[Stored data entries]
.....

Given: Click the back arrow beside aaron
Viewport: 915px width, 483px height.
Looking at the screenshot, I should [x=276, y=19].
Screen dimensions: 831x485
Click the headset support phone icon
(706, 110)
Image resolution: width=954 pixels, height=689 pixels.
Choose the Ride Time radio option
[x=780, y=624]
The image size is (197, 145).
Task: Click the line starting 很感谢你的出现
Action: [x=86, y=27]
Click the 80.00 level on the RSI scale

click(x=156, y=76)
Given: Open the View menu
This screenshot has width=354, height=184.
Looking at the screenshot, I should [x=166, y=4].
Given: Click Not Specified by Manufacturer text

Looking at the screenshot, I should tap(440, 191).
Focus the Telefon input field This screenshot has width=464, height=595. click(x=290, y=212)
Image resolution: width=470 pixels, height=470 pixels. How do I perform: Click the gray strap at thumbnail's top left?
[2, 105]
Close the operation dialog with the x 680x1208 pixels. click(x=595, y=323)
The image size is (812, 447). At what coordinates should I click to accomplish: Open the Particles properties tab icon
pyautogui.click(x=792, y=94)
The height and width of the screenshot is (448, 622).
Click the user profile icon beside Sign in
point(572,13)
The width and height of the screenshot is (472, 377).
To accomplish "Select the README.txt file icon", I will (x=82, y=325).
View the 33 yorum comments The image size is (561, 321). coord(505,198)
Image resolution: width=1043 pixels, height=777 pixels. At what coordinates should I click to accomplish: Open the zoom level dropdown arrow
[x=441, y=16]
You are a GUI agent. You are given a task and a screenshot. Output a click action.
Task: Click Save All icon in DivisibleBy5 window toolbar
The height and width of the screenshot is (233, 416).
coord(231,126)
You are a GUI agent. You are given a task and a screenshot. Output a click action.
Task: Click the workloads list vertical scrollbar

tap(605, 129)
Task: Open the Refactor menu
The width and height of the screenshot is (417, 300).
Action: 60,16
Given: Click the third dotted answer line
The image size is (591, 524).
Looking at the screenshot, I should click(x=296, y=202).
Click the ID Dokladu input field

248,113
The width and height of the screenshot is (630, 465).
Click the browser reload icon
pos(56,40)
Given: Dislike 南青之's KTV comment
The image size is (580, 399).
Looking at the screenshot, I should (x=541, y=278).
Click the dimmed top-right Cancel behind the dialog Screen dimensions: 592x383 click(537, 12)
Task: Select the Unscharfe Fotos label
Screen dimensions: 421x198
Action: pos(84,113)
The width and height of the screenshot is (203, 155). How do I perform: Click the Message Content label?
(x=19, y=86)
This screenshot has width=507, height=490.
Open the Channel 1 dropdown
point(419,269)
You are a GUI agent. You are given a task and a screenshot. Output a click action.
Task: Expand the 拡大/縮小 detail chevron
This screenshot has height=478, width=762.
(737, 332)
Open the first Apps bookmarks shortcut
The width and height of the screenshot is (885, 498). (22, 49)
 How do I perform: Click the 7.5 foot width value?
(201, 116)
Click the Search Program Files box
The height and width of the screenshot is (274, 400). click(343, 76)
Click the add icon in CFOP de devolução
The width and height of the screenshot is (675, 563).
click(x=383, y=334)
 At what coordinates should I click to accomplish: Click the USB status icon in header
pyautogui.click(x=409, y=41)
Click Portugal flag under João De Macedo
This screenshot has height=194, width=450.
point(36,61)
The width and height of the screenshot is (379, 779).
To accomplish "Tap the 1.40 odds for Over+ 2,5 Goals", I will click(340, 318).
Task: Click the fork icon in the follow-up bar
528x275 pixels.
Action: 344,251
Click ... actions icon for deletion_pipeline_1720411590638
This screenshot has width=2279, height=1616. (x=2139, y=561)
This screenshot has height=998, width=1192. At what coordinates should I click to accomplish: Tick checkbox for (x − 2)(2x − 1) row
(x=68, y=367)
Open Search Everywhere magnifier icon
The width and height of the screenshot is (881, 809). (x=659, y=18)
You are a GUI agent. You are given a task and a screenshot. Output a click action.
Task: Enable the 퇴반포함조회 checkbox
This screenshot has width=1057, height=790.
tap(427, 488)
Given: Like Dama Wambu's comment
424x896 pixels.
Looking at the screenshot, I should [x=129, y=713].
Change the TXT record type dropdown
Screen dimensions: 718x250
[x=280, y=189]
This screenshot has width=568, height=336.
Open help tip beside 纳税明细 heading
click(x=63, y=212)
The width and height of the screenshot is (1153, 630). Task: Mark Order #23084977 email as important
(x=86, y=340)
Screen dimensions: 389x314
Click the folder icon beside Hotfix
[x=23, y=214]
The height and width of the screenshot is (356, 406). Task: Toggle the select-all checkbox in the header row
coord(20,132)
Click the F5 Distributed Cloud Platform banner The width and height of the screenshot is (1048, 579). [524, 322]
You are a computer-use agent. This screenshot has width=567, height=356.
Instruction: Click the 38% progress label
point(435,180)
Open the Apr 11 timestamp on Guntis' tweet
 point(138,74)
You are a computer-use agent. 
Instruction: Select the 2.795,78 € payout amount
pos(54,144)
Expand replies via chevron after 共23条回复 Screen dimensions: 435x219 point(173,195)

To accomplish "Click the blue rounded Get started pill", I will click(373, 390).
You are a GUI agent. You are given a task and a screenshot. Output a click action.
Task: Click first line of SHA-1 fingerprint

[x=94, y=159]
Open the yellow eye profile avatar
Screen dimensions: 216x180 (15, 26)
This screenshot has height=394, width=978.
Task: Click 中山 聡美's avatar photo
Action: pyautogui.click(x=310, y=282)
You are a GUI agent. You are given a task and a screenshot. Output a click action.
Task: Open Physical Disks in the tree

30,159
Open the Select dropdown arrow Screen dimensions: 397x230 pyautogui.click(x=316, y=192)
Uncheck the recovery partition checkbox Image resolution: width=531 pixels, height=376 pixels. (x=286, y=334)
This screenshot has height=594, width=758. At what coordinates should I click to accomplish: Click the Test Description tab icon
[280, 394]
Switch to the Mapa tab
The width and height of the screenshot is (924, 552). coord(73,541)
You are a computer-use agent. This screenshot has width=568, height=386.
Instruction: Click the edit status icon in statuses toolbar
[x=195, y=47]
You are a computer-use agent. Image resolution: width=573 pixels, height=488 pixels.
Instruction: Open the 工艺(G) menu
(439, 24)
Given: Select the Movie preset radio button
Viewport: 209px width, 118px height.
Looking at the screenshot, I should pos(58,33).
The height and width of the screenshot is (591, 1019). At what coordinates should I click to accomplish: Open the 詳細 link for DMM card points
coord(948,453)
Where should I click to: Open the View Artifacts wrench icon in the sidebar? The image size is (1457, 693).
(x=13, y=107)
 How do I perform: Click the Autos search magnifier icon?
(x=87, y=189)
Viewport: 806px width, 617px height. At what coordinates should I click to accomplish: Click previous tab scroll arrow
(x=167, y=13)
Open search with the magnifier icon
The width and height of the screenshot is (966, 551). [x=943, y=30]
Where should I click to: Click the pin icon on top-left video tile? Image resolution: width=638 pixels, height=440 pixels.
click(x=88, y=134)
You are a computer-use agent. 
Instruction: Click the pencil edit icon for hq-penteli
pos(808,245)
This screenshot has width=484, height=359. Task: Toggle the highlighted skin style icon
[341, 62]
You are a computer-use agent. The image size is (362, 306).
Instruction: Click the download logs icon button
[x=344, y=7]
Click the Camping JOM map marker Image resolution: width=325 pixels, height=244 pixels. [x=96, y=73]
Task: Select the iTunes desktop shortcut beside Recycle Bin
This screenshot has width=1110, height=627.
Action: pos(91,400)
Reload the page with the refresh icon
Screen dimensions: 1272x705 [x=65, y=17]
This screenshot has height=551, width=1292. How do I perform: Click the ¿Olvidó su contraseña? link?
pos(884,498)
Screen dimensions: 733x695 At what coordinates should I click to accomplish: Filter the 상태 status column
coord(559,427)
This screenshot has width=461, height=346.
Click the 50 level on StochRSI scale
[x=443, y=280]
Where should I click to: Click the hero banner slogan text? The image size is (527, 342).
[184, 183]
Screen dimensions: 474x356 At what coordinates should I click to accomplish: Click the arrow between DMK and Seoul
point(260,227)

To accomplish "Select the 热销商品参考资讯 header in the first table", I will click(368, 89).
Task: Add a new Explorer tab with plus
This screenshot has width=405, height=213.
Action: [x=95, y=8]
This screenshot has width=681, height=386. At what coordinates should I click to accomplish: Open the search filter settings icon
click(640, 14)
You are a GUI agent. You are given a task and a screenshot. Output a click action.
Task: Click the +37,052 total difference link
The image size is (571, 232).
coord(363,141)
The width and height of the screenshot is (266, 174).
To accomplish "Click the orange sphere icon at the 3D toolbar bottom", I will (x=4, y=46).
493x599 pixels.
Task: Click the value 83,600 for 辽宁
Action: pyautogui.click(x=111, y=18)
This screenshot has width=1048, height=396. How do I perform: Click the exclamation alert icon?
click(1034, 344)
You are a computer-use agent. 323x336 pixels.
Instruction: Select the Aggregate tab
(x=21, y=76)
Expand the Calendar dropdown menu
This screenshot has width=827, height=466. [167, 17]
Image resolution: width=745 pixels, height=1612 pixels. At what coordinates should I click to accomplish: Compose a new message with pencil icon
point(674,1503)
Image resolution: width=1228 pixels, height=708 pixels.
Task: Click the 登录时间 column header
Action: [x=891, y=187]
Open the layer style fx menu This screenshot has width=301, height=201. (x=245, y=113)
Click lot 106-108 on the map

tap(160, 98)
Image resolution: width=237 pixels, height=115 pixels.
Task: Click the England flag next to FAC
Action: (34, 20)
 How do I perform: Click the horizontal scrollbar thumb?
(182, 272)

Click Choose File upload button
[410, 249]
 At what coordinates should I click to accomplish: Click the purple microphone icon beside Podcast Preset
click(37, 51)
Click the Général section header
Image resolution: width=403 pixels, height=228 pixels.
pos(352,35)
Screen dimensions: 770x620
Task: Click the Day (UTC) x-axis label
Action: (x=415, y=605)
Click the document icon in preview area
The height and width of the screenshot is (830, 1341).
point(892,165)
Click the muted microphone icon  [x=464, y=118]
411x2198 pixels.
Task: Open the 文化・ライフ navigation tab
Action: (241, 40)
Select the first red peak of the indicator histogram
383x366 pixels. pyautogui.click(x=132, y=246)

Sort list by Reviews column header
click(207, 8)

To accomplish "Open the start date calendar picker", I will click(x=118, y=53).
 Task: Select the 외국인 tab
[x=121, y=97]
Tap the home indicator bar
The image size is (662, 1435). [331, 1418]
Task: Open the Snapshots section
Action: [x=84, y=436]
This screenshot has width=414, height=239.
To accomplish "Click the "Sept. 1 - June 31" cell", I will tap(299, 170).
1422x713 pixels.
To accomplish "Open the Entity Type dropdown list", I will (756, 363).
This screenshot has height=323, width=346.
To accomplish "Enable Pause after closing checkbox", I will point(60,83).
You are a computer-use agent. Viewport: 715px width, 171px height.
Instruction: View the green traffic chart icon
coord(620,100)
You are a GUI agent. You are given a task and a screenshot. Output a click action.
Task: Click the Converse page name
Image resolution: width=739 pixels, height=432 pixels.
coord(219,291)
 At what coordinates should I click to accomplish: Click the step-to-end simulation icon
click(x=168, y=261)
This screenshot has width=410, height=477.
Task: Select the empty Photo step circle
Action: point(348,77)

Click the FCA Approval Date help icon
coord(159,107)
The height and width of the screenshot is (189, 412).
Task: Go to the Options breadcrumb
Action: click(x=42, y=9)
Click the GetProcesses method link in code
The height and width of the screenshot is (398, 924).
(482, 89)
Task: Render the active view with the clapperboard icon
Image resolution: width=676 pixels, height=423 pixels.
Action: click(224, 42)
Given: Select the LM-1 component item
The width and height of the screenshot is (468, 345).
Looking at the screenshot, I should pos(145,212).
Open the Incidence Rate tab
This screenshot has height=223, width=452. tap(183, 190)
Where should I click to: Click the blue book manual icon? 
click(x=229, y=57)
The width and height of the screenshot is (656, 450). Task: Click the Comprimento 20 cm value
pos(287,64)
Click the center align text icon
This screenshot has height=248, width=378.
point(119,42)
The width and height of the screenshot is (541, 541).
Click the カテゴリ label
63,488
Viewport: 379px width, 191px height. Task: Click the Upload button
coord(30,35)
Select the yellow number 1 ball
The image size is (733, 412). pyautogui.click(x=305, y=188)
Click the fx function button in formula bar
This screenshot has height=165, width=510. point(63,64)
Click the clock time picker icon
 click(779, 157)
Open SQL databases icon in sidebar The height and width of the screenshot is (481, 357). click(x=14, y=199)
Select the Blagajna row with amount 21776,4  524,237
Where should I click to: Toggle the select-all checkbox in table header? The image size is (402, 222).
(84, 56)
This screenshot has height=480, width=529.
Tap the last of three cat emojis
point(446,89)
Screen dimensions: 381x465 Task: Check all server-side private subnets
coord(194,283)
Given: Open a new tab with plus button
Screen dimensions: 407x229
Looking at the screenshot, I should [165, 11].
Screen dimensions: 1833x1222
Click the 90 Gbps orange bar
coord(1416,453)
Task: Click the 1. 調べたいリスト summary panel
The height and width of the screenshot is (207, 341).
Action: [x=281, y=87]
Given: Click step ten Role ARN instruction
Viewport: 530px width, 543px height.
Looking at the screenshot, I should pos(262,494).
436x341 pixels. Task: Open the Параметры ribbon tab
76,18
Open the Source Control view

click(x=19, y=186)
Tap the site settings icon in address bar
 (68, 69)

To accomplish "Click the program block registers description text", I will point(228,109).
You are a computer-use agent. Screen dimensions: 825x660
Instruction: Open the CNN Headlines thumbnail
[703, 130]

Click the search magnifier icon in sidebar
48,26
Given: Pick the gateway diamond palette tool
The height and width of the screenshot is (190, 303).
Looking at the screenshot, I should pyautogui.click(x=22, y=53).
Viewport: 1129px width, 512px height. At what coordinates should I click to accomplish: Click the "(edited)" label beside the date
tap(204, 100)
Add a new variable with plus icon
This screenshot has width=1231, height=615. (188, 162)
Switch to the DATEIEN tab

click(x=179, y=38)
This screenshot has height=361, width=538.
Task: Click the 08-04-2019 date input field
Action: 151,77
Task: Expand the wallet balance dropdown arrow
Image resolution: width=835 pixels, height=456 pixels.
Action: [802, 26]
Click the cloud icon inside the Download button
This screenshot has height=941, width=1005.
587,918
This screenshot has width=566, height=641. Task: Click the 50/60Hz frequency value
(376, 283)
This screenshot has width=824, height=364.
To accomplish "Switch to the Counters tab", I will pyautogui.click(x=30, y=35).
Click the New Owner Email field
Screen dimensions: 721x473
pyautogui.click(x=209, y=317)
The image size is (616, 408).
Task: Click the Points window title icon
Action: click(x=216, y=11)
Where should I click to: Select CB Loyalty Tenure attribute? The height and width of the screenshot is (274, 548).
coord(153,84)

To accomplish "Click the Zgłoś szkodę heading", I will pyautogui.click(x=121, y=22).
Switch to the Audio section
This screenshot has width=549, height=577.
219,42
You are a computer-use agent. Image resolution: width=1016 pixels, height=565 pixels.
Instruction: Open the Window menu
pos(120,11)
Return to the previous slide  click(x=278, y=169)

.....

→ THE TASK
In the entries above, find the line holding "Open the Apr 11 timestamp on Guntis' tweet" and the line holding "Uncheck the recovery"; print both of them and every line between, exactly, and nothing else.

→ TASK RESPONSE
Open the Apr 11 timestamp on Guntis' tweet
 point(138,74)
You are a computer-use agent. 
Instruction: Select the 2.795,78 € payout amount
pos(54,144)
Expand replies via chevron after 共23条回复 Screen dimensions: 435x219 point(173,195)

To accomplish "Click the blue rounded Get started pill", I will click(373, 390).
You are a GUI agent. You are given a task and a screenshot. Output a click action.
Task: Click first line of SHA-1 fingerprint

[x=94, y=159]
Open the yellow eye profile avatar
Screen dimensions: 216x180 (15, 26)
This screenshot has height=394, width=978.
Task: Click 中山 聡美's avatar photo
Action: pyautogui.click(x=310, y=282)
You are a GUI agent. You are given a task and a screenshot. Output a click action.
Task: Open Physical Disks in the tree

30,159
Open the Select dropdown arrow Screen dimensions: 397x230 pyautogui.click(x=316, y=192)
Uncheck the recovery partition checkbox Image resolution: width=531 pixels, height=376 pixels. (x=286, y=334)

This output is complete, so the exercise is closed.